Taking a crucial step towards checking black money, the Lok Sabha on Wednesday passed the Benami Transactions Amendment Bill with the new legislation having provisions for confiscating 'benami' (proxy) assets.
During the debate, members favoured stringent measures including capital punishment to counter such transactions, while Communist Party of India-Marxist member Sankar Prasad Dutta said there is need to completely ban benami transactions in the country.
Piloting the bill, which mustered general unanimity in principle as members rising above party affiliations gave it a push, Union Finance Minister Arun Jaitley said the purpose of the bill is to "discourage" this activity.

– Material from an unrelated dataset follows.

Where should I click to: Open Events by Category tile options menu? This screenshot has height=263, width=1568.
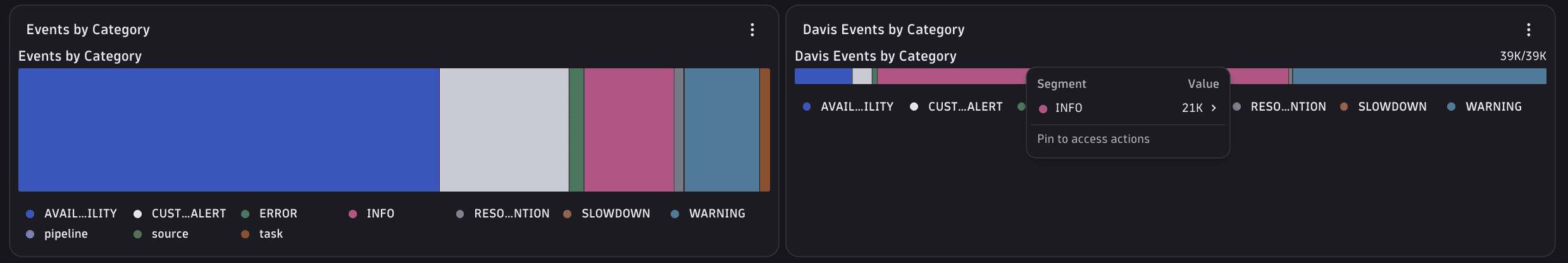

During the four-hour-long debate, Ravindra Babu of Telugu Desam Party said people who make black money are anti-nationals and should be hanged. Calling for a "comprehensive" law, he said the present bill is well-intended but it should be integrated with other Acts dealing with hawala and drugs.
He was also supported Dutta, who said there is need to completely ban benami transactions and lamented that even political leaders are allegedly involved in them.
Replying to host of queries raised on the bill by members like Sushmita Dev (Congress), Conrad Sangma (National People's Party), Saugata Roy (Trinamool Congress) and Prem Singh Chandumajra (Akali Dal), Jaitley said: "Section 58 of the new bill clearly states that charitable or religious organisation properties can be exempted by the government."
However, answering to clarification sought on the issue by N.K. Premchandran of the Revolutionary Socialist Party, Jaitley said that did not mean any person "fraudulently" launching a religious organisation for routing black money can be exempted.
He said the new law is predominately an "anti-black money measure" and its purpose is to seize benami property and prosecute those indulging in such activities.
In a jovial vein, he told opposition members, especially Premchandran, that "exemption cannot be pretext for tax evasion. If you make any illegal business out of it... if you create a fake religious sect and start keeping benami property, then government won't exempt it, so please don't do that".
Jaitley also defended provisions in the bill that empowers central government to "confiscate" benami properties and not the states, saying this has been done because the prosecutions will essentially be under clauses of a central law.
The offences under this law has been kept as "non-cognizable offence" as essentially this is only a tax law violation, he said, adding: "Because we do not want multiple agencies to come and start harassing people."
"The object is not to harass them; the object is that there must be prosecution if a person has violated this particular law."
Responding to queries of members on why the government has not come out with a new law in place of the 1988 Act, the Finance Minister said such a move would have given "immunity" to persons who acquired benami properties from 1988 to 2016.
While the 1988 Act had nine sections, the amended new law would have 71 sections, Jaitley pointed out, but has other exceptions also like relating to Hindu Undivided Family and trusts owning properties.
The punishment clauses too have been strengthened. While the existing law provides for up to three years of imprisonment or fine or both for benami transactions, the amended legislation would provide for seven years imprisonment and fine.
Jaitley also informed members that the government has accepted the Parliamentary Standing Committee's suggestion to change the words in the Bill from "known sources of income" to "known sources" with a view to further strengthen the provisions as sometimes individuals may get loans or other kind of borrowings for some properties.
Under the new legislation, there is also a provision for filing an appeal against an order within 45 days.
As S.P. Muddahanume Gowda (Congress) said the bill does not provide any protection to the whistle blower in connection with benami property, Jaitley said there is no such provision under this act but a separate law on whistle blowers does ensure protection.
The present Bill as passed by Lok Sabha was brought by the Modi government in 2015 and it was referred to the Standing Committee on Finance. An amendment billwas introduced by the UPA government in 2011 but it lapsed when the term of the previous Lok Sabha ended in 2014.